動画では、「負担を減らそう」という優しい気持ち(問題意識)そのものは「正しい」と褒めています。
2. なぜ「最悪」と怒っているのか?
理由は、やり方が「わざわざ複雑すぎるパズルにしているから」です。
社会保険料を高くする「言い訳」を残している
本当に現役世代を助けたいなら、毎月お給料から引かれる社会保険料の「%(料率)」を直接下げればいいはずです。なのに、わざわざ「1回全額取ってから、あとで一部を返す(還付)」という面倒な形にしています。これだと、将来国が「じゃあ、社会保険料の%をさらに上げちゃおう」と、こっそり値上げするスキを残すことになります。
他の減税(消費税や所得税の引き下げ)ができなくなる
この「6万円をみんなに配る・返す」ための元手(財源)は、いま物価高などで国に多く入ってきている消費税や所得税などのお金です。もしこの制度を作ってしまうと、将来国から「あの6万円の仕組みを維持しなきゃいけないから、消費税は下げられません」と言い訳される未来が目に見えている、と警告しています。
役人しか分からないブラックボックスになる
「国税」「地方の税金」「社会保険料」「減税」「増税」「控除」「還付」……これらを全部ごちゃ混ぜにしています。こんなに複雑にすると、一般の私たちや政治家にはもう何が何だか分からなくなり、結局は国の官僚(役人)の思い通りにコントロールされてしまう、という点に一番危機感を持っています。
結論:何が言いたいの?
動画の結論はシンプルです。
「税金や社会保険料は、シンプルに『〇〇税を〇%下げます!』とダイレクトにやるべき。複雑な制度を作ろうとする政治家は、あとで国民をだましやすくなるから、絶対に騙されてはいけない」
ということ。一瞬「お金が戻ってきてラッキー」と思わせる裏に、将来の増税や言い訳の罠が隠されている、という解説でした。

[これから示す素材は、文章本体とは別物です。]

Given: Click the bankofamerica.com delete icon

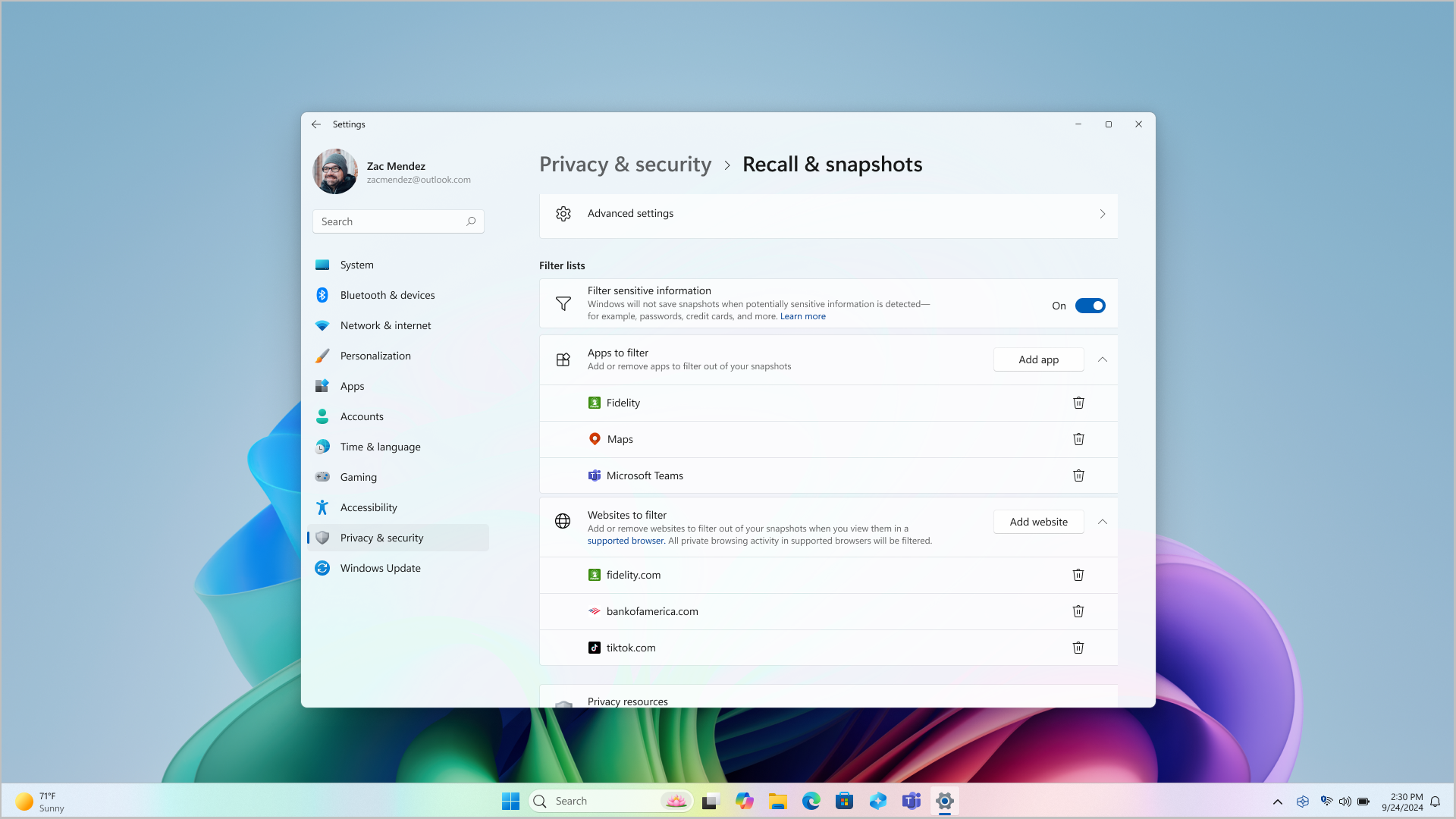Looking at the screenshot, I should click(x=1078, y=610).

制度を複雑にすることへの問題意識が欠けているのであれば大きな問題でしょう。
>所得税・住民税を払っていない人には恩恵が及びません
税金を払っていない人に減税の恩恵が及ばないのは当たり前。そこに恩恵を及ぼそうとするから制度が無駄に複雑になる。
簡素に減税してくれたらハンバーガーだろうがダブルチーズバーガーだろうがチキンタツタだろうが好きな商品が買える。 https://t.co/5qJAOfKaDq
— 新宿会計士 (@shinjukuacc) June 8, 2026
本来、税制や社会保険料の仕組みはシンプルであるべきです。混ぜれば混ぜるほどブラックボックス化し、減税ができない言い訳に利用される未来は、過去の歴史や官僚機構の性質を見ても火を見るより明らかです。
制度を複雑にすることへの問題意識を欠いた政策は、結果として納税者を欺き、将来世代にツケを回すことになりかねません。私はこれからも「納税者主権」の観点に基づき、国民にとって分かりやすく、かつダイレクトに負担を軽減できる、真の減税と行政改革を追求していきます。